National critics crowded the theatre to assess this director's quality as Mr Mears has been poached by the Royal Opera House in London.
In a packed house, an enthusiastic audience witnessed a psychologically acute reading of Mozart's exploration of the darker side of love.
It's an opera buffa, ie a comic piece, although very bleak in its account of a self-obsessed man who is maybe what we might call today a sex addict.
The scene where his unhappy servant and sidekick Leporello (the dark voiced, brilliant John Molloy)turns the pages of the Don's not so little black book - Spaniards, 1003 - was very well done.
Annemarie Woods' set featured a luxury 1930s or 1940s liner and we saw a row of doors to cabins with Feydeau farce possibilities which were fully exploited.
In terms of arias, the staging of possibly one of the world's greatest love songs, La Ci Darem La Mano, was bold and successful.
Henk Neven's Don Giovanni sang the sublime lyrical phrases to his next conquest, a new bride, as a rock star or crooner complete with mike action. It worked as it revealed the narcissism of the character but maybe we lost a little beauty.
Not vocally, though, as Mr Neven, a noted recitalist, delivered Mozart's harmonies with musical attention.

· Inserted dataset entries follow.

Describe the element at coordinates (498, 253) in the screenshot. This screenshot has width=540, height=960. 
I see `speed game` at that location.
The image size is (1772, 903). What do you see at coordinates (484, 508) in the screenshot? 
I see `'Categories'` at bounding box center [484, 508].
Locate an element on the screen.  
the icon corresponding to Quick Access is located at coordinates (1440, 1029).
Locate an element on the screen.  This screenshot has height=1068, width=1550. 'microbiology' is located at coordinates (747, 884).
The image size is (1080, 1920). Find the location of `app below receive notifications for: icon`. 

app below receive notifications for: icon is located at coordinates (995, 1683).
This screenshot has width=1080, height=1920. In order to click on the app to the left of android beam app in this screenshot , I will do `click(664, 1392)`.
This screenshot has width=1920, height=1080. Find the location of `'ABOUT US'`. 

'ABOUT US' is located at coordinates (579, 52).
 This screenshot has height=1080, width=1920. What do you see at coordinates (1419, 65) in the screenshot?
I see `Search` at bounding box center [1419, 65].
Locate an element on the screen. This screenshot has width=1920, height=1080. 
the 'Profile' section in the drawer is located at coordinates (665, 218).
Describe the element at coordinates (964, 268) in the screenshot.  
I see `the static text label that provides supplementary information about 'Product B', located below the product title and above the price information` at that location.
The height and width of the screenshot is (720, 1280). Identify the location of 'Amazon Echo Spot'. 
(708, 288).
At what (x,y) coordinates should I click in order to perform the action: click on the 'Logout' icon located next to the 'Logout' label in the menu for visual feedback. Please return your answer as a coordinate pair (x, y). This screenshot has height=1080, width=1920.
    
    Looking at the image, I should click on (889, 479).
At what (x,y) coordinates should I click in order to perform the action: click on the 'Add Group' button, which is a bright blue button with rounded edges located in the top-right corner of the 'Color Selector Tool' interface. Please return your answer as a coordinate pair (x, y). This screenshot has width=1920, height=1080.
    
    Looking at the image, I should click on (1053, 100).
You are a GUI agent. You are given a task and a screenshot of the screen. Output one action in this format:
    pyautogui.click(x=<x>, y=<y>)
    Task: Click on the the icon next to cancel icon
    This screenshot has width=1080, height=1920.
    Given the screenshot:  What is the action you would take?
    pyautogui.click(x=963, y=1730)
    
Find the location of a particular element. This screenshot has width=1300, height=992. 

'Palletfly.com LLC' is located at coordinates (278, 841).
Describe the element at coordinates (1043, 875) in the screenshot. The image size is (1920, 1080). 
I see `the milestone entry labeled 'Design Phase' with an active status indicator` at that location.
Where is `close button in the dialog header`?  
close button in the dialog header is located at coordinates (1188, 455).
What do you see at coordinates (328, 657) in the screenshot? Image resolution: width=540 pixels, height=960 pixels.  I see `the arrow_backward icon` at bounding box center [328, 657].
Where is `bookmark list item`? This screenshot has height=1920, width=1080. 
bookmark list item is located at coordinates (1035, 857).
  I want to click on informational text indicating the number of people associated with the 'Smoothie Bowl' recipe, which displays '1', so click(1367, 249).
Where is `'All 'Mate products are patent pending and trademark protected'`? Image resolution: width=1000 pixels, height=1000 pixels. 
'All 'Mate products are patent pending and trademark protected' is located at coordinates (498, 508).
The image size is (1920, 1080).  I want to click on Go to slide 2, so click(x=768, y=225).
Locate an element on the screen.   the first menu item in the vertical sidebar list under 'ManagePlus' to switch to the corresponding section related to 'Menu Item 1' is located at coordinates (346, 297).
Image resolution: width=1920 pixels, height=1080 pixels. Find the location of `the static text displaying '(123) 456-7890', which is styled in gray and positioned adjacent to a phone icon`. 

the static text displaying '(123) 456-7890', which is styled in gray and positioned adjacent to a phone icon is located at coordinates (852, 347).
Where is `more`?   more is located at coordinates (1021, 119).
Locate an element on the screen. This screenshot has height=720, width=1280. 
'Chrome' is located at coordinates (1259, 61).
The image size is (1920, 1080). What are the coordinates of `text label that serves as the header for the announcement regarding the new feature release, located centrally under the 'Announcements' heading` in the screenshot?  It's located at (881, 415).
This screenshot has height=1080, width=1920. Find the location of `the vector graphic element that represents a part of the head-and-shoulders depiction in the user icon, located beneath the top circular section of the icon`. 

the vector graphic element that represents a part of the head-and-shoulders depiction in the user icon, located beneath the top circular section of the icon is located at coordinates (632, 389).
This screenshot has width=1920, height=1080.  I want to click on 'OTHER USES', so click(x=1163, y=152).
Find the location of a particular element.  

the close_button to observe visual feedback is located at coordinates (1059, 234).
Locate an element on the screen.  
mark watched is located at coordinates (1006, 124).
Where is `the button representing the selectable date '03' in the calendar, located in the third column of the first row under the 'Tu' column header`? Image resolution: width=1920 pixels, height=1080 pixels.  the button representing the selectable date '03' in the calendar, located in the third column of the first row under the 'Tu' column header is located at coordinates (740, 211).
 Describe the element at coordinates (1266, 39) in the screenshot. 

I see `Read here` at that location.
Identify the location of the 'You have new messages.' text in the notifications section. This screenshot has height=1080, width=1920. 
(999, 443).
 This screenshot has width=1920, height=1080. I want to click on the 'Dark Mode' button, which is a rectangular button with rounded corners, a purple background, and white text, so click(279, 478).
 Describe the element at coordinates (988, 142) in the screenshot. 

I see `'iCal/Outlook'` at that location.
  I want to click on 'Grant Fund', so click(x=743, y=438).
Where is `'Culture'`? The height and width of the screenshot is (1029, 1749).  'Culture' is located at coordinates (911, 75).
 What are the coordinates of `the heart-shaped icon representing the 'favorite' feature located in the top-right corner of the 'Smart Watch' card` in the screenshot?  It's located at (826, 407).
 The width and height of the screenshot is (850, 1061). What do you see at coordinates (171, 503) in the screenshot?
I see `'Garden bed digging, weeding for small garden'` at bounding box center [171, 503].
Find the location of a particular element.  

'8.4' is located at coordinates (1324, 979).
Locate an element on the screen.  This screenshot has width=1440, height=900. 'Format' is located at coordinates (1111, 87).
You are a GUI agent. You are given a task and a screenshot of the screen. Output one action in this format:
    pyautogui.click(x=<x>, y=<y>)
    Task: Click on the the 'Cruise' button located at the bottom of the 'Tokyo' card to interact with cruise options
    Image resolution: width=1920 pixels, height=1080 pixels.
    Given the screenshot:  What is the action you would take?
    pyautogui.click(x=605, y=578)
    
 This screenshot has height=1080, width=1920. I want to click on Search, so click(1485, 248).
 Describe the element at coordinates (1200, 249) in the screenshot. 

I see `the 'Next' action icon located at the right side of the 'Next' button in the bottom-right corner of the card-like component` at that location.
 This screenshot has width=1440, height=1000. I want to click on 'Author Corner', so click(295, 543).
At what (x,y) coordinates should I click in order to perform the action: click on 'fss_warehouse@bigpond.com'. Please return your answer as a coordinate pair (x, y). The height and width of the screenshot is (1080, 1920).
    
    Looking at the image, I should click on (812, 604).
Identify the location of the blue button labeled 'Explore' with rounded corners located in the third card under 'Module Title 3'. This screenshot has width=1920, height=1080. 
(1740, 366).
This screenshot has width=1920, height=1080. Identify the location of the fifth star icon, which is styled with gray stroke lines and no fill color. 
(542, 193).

Mears is an embryonic Peter Sellars, the American opera director known for boldly thinking outside any given envelope.
So we got some great orgy scenes, with Derek Jarman style parades of saucy characters, one looking like a burger with legs.
The finale, when the seducer is called to judgement by the Commendatore, the father of the girl he raped, in a scene based on supernatural intervention, involved a swimming pool, turquoise Speedos, some fine acting and singing and movement.
The only tiny note of potential bathos came via a hairdryer and our anti-hero's death as the electrical gadget hit the H20.
Yet as Don Giovanni sizzled, it was somehow appropriate. For the point of this modern eighteenth century opera is that it is all about him, the man who can't see beyond the notch on the bed post and who ultimately loses out.
There were glorious musical interludes from Donna Anna (Hye-Youn Lee) whose apology to her faithful swain Don Ottavio (Sam Furness) for not consummating their relationship because of grief was very moving.
And Don Ottavio's touching aria about wanting his other half to be content - "When you are happy, I am in heaven" in Amanda Holden's excellent English translation) was gloriously delivered and applauded.
One tiny innovation, Zerlina's pregnancy, was interesting but a distraction.
Having said that, anybody interested in love and the greatest music ever written should enjoy this Don Giovanni.